Why Richard Branson Literally Cut Off A Tie One Of His Audience Members Wore

It’s not often that a multi-billionaire celebrity businessman is giving a talk to a packed audience, and it ends with him snipping off a part of their clothing. But when the man is Richard Branson, the flamboyant Virgin-boss it makes complete sense.

Branson, who has long been a proponent of casual work culture, liberal benefits, and above a strict believer in “no dress codes”, was at the launch of his documentary ‘Don’t look down’. At the end of the session, during the Q&A session, an audience member and the only one in a suit and tie as Branson noticed got up to ask him a question. The question was “Can you help me bring joy to my workplace and make the culture more relaxed.” Branson seized the moment and the question-asker’s tie and in a most symbolic gesture, snipped it off to signal end of a dress code.

richard branson cuts ties

“I have always thought that ties are only inflicted on people because their bosses had them inflicted upon them and they want to make the next generation suffer. My idea is that everyone would be far more comfortable, and therefore productive, without their ties. So cutting off every one I come across is turning my idea into reality!”, Branson said on a self-authored blog on the Virgin website.

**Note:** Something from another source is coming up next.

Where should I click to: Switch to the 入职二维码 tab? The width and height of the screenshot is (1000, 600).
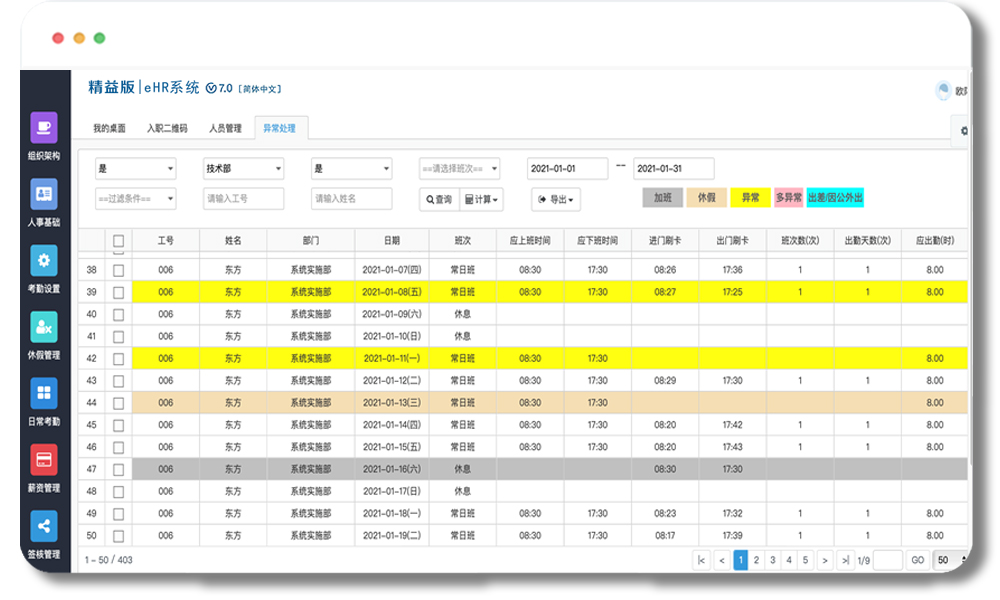[167, 129]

Branson is no stranger to cutting ties on occasion so he admittedly carries a pair of scissors on him in his front pocket all the time.  

While the gravity of wearing a suit and a tie may be lost on the startup and tech junta, for thousands of people working in finance or high-authority posts, the stress is real.

“It may only be a small gesture, and a bit of fun, but it always raises a smile and a laugh (we could all do with as many of those as possible). We even have an ever-growing collection of cut-off ties on the wall at Virgin Hotels Chicago. I do genuinely believe it helps people to relax and, in turn, perform better.”, Branson added about the tie-cutting gesture.

Branson isn’t the coolest boss for nothing.